The National Health Insurance Fund or VLK (Valstybinė ligonių kasa) is a key part of the healthcare system in Lithuania. It was established in 1993.

The fund finances primary care largely by capitation payments, with some fees for service and performance-related pay. Ambulatory care is mostly paid on a case basis with additional fees for diagnostic tests. Patients can choose a hospital or a specialist. There are four rates of coverage for prescribed medication: 100% for life-saving drugs such as oncology products and 80% for chronic diseases. 90% and 50% are rarely used. There are risk-sharing agreements with pharmaceutical companies. 45% of all prescriptions are electronic, and it is hoped to increase this. The insurance scheme does not cover adult dentistry or, for most people, outpatient prescription medicines. Only about 1% take out additional voluntary health insurance.

Contributions are compulsory for all residents. The government pays for about 55% of the population – children under 18, old-age pensioners, disabled and unemployed people. In 2016, 225,510 people, about 8% of the population, had not paid their contributions to the National Health Insurance Fund, but it was thought that many were actually not in the country. In 2009, penalties for non-payment and a waiting period of three months before a new contributor is entitled to benefits were introduced.

Jūratė Sabalienė was appointed director of the fund in September 2017.
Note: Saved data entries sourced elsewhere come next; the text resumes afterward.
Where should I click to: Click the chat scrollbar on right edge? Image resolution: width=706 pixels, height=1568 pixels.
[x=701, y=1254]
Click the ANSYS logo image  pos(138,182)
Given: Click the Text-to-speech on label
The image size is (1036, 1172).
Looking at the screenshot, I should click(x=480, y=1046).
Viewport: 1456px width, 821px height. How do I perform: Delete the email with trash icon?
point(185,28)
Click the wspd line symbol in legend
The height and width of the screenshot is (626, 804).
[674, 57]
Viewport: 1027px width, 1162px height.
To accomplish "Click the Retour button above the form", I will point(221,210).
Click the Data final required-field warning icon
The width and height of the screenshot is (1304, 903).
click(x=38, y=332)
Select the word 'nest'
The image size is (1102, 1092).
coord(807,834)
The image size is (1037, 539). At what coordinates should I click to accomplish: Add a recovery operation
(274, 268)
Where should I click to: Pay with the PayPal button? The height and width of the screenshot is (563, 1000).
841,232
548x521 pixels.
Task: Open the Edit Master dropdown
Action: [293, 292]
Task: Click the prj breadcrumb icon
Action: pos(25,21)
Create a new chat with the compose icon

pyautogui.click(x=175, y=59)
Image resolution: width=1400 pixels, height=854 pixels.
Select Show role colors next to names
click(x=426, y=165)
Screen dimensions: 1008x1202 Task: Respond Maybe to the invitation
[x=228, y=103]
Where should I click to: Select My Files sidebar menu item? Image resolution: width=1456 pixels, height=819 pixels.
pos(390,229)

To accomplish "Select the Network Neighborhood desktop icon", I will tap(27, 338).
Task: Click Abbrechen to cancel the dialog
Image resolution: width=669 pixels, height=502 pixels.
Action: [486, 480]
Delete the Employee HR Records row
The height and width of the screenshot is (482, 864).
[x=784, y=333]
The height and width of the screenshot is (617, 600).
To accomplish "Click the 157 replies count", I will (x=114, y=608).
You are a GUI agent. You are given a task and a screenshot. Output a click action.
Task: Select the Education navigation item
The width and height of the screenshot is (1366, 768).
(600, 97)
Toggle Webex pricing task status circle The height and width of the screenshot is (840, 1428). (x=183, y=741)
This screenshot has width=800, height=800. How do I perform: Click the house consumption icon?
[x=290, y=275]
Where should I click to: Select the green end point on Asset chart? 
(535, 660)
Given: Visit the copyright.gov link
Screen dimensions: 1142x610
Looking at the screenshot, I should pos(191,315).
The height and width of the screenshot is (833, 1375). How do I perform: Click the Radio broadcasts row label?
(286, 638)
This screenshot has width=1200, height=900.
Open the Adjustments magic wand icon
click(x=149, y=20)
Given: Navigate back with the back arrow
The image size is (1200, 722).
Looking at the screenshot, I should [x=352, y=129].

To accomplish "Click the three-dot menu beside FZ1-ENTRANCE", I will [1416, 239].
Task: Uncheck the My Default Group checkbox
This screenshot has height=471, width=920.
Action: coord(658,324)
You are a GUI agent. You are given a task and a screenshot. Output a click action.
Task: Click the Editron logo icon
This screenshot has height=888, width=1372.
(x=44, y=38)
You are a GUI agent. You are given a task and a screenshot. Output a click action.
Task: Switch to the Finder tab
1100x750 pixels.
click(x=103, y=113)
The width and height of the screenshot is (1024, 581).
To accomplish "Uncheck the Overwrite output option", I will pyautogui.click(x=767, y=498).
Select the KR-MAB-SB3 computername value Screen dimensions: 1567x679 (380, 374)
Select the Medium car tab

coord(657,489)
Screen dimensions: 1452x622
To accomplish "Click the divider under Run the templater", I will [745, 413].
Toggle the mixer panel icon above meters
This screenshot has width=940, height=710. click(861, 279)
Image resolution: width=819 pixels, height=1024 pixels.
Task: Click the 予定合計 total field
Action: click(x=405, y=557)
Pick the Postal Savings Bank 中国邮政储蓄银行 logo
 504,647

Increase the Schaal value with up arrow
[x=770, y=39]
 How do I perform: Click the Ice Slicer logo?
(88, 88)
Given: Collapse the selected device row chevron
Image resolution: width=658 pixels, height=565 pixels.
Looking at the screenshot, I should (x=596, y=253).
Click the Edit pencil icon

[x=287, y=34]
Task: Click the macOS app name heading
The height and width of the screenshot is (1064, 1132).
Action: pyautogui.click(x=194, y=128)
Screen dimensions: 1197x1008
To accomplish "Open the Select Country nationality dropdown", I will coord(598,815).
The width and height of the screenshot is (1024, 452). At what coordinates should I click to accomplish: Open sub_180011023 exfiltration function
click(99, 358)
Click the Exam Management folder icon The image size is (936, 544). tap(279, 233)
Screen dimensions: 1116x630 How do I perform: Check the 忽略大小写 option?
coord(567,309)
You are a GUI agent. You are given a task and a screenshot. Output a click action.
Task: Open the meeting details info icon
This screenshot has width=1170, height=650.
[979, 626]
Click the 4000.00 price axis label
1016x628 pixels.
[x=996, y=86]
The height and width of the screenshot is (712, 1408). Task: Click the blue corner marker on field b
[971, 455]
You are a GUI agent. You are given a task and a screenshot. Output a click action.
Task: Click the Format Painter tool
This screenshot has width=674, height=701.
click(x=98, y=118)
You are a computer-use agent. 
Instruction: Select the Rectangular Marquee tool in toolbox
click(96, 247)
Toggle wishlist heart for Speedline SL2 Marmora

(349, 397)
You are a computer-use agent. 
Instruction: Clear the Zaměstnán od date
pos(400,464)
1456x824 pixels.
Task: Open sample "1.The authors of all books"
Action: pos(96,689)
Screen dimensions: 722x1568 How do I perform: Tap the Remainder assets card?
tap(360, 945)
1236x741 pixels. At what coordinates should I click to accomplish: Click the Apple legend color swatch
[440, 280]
In October 2018, the Financial Crime Investigation Service announced that it had detected a fraud against the fund where more than 1,200 Polish people were given fake employment contracts in Lithuania to get refunds of healthcare costs to which they were not entitled. They did not in fact work in Lithuania, but claimed to be eligible for sickness and maternity benefits under European Union law. 120,000 euros for 420 bogus employees were transferred from the fund to the Narodowy Fundusz Zdrowia before the fraud was detected.